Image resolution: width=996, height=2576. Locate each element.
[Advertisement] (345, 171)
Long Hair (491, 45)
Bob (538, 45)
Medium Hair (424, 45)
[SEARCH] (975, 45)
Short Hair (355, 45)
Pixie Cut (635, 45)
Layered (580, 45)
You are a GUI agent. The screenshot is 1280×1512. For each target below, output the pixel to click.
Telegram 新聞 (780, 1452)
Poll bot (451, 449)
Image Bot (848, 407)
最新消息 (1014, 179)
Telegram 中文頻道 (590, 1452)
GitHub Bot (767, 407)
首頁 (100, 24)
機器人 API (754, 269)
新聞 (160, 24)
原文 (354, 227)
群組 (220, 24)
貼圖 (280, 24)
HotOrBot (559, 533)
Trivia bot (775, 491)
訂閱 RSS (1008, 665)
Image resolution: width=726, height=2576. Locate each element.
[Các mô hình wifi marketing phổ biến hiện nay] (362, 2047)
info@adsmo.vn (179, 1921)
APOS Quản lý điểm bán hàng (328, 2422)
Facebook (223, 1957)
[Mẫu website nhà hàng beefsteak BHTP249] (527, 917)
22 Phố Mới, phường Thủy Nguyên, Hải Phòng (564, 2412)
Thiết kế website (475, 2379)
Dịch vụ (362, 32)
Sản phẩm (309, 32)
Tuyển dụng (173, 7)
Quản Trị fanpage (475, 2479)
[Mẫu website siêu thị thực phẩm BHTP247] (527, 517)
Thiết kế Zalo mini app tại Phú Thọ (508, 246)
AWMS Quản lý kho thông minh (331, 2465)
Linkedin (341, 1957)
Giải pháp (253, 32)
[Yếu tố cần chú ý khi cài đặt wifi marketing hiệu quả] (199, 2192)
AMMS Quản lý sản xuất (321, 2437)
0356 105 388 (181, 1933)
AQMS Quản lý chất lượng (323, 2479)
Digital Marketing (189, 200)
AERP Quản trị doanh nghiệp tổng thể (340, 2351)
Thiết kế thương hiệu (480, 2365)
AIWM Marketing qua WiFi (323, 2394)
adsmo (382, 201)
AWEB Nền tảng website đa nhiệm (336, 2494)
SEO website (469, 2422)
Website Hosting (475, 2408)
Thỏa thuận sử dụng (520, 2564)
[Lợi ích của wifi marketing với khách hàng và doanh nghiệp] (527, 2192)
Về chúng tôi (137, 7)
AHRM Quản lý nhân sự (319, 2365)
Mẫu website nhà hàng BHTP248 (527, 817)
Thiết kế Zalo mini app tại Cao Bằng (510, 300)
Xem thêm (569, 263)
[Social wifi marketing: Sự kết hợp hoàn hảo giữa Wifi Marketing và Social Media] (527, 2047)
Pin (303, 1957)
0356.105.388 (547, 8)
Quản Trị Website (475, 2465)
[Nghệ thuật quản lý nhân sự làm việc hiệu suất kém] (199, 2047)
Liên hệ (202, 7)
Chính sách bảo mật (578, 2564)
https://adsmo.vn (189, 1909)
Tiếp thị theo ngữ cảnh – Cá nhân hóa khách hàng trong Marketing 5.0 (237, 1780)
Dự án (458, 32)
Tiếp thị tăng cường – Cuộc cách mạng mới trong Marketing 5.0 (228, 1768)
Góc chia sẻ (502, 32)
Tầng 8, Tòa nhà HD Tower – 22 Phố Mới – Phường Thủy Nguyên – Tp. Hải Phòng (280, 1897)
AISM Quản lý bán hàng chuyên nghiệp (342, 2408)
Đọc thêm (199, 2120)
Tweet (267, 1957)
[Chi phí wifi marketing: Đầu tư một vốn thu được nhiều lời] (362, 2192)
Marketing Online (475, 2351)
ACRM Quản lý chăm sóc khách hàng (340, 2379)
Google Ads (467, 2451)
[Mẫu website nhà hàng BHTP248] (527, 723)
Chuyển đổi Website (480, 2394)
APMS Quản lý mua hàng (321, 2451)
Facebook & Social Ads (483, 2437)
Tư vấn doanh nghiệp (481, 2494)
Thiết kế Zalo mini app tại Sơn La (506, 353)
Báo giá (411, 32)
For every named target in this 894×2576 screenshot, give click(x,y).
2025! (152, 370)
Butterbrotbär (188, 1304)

_TASK STATEMENT_. Give back precisely the lines above that start at the line containing "0356.105.388 (547, 8)" and end at the line containing "Tư vấn doanh nghiệp (481, 2494)", inclusive. No other lines belong in the output.

_SOLUTION TO THE EXERCISE_.
0356.105.388 (547, 8)
Quản Trị Website (475, 2465)
[Nghệ thuật quản lý nhân sự làm việc hiệu suất kém] (199, 2047)
Liên hệ (202, 7)
Chính sách bảo mật (578, 2564)
https://adsmo.vn (189, 1909)
Tiếp thị theo ngữ cảnh – Cá nhân hóa khách hàng trong Marketing 5.0 (237, 1780)
Dự án (458, 32)
Tiếp thị tăng cường – Cuộc cách mạng mới trong Marketing 5.0 (228, 1768)
Góc chia sẻ (502, 32)
Tầng 8, Tòa nhà HD Tower – 22 Phố Mới – Phường Thủy Nguyên – Tp. Hải Phòng (280, 1897)
AISM Quản lý bán hàng chuyên nghiệp (342, 2408)
Đọc thêm (199, 2120)
Tweet (267, 1957)
[Chi phí wifi marketing: Đầu tư một vốn thu được nhiều lời] (362, 2192)
Marketing Online (475, 2351)
ACRM Quản lý chăm sóc khách hàng (340, 2379)
Google Ads (467, 2451)
[Mẫu website nhà hàng BHTP248] (527, 723)
Chuyển đổi Website (480, 2394)
APMS Quản lý mua hàng (321, 2451)
Facebook & Social Ads (483, 2437)
Tư vấn doanh nghiệp (481, 2494)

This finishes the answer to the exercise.